[Spread-users] Threading of spread daemon

Muthal Sangam sangam at mail.ru
Thu Jun 13 10:24:16 EDT 2002


Hi all,

I am interested in implementing a distributed lock manager and other tricky 
distributed services using spread. But these services are meant to be used from
inside a unix kernel :-)  There are differences in the runtime environment,
regarding
which i need some help/guidance.

I understand spread's present architecture as follows
A spread thread(process) does SERIALLY & IN THE ORDER DESIRED, 
1. Protocol processing 
2. Handling requests from apps ( join/send )
3. Queing of events to apps (message recv/ leave events)

Applications queue requests and read events from a bi-directional stream socket.
When there are no events, they will block. Multiple threads in a single
application
process sharing a group under one process name are protected against 
inconsistent actions of each other in the thread safe user library via locks.

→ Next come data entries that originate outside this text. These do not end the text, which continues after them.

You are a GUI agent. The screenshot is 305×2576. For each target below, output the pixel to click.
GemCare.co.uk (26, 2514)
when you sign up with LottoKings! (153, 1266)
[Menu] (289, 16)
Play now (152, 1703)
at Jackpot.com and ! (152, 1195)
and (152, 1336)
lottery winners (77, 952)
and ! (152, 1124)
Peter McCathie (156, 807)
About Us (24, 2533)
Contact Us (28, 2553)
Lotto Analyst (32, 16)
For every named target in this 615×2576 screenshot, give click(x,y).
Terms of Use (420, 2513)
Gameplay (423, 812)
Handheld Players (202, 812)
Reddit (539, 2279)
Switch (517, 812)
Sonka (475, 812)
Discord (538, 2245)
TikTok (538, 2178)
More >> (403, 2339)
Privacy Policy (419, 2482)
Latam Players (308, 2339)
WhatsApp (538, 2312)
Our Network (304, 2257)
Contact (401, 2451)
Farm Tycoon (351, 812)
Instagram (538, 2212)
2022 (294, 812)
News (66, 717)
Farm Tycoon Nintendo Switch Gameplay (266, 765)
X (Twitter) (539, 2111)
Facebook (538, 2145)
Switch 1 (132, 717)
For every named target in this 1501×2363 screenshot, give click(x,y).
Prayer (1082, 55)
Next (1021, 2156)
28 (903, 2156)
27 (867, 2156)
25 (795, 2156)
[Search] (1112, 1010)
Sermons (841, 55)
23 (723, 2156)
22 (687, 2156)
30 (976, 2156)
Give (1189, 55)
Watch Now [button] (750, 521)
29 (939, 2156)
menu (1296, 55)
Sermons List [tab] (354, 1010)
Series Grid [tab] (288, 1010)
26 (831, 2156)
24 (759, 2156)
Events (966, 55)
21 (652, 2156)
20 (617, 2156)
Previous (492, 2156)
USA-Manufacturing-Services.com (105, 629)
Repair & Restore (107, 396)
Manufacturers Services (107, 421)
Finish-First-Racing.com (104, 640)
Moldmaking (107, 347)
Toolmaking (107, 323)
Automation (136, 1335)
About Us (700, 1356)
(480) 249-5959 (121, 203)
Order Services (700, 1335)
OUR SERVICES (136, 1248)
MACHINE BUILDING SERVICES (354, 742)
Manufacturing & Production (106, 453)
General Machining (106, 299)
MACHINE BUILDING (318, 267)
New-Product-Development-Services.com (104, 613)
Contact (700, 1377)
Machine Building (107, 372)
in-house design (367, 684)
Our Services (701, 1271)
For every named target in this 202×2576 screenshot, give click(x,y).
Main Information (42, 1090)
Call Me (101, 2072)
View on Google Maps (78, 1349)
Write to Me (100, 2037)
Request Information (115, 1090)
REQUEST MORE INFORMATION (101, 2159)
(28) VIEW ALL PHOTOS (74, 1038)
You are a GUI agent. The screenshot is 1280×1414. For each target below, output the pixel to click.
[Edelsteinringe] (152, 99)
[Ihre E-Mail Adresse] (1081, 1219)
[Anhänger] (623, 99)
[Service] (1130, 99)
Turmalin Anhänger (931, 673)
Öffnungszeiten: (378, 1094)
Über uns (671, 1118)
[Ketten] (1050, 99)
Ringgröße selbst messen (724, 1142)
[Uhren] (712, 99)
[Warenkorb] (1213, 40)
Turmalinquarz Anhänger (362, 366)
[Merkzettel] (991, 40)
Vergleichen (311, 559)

Now, inside the kernel there is no need to use a stream socket to communicate
between spread's thread and the application (the code of both being now inside
the kernel). So this means,

1.  instead of queing requests to spread, in principle the desired
actions can be directly invoked by the application. 
2.  Whenever an event occurs that, the application has to be notified, the app
can be directly called and given a ptr to the message.

In the case of 1, it means that application will call in arbitrarily to what
the spread 
thread was currently doing. It can even be going on concurrently if there are 
multiple cpus. Can i approach this problem by not allowing app calls until its
"SAFE" to do so, by means of locks. Both the spread thread and the application
threads that request will serialize on some big lock. This makes the order of
calling non-deterministic ( i think there is some priority in handling events),
as
we cant say who will get the lock. Does it matter here ?

In the case of 2, when the appcode is directly called, it can sometimes call
back
with requests!, will this re-enterancy be safe ?!